TASK ITEM:
Pull out every line with the word "ICONOMIST" from the entries below.

(SOURCE MATERIAL)

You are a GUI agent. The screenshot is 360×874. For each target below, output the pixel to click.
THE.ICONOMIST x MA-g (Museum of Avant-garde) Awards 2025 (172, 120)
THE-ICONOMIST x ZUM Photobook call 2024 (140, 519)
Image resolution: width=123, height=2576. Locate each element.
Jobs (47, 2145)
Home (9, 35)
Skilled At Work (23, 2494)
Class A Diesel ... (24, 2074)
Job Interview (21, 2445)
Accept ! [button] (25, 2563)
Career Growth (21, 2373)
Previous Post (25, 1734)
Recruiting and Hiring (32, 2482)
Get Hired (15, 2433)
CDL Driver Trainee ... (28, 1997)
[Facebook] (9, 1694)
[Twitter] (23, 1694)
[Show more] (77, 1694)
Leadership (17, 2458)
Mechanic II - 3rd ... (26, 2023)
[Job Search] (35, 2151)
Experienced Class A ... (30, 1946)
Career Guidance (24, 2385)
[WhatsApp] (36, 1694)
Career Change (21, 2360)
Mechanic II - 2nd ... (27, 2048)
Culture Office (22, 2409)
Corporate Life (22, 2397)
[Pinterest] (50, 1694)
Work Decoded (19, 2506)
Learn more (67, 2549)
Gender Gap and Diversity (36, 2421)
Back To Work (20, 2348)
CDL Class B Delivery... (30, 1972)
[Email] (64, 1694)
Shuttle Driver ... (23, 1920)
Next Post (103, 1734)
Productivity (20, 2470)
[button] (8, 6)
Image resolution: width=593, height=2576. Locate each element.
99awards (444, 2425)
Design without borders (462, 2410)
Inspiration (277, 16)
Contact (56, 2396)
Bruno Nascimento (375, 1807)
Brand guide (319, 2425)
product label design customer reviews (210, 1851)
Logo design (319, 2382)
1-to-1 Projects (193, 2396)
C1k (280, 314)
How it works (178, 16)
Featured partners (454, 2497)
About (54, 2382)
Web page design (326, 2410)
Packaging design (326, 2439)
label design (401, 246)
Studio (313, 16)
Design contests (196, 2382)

(End SOURCE MATERIAL)

SOLUTION TO THE EXERCISE:
THE.ICONOMIST x MA-g (Museum of Avant-garde) Awards 2025 (172, 120)
THE-ICONOMIST x ZUM Photobook call 2024 (140, 519)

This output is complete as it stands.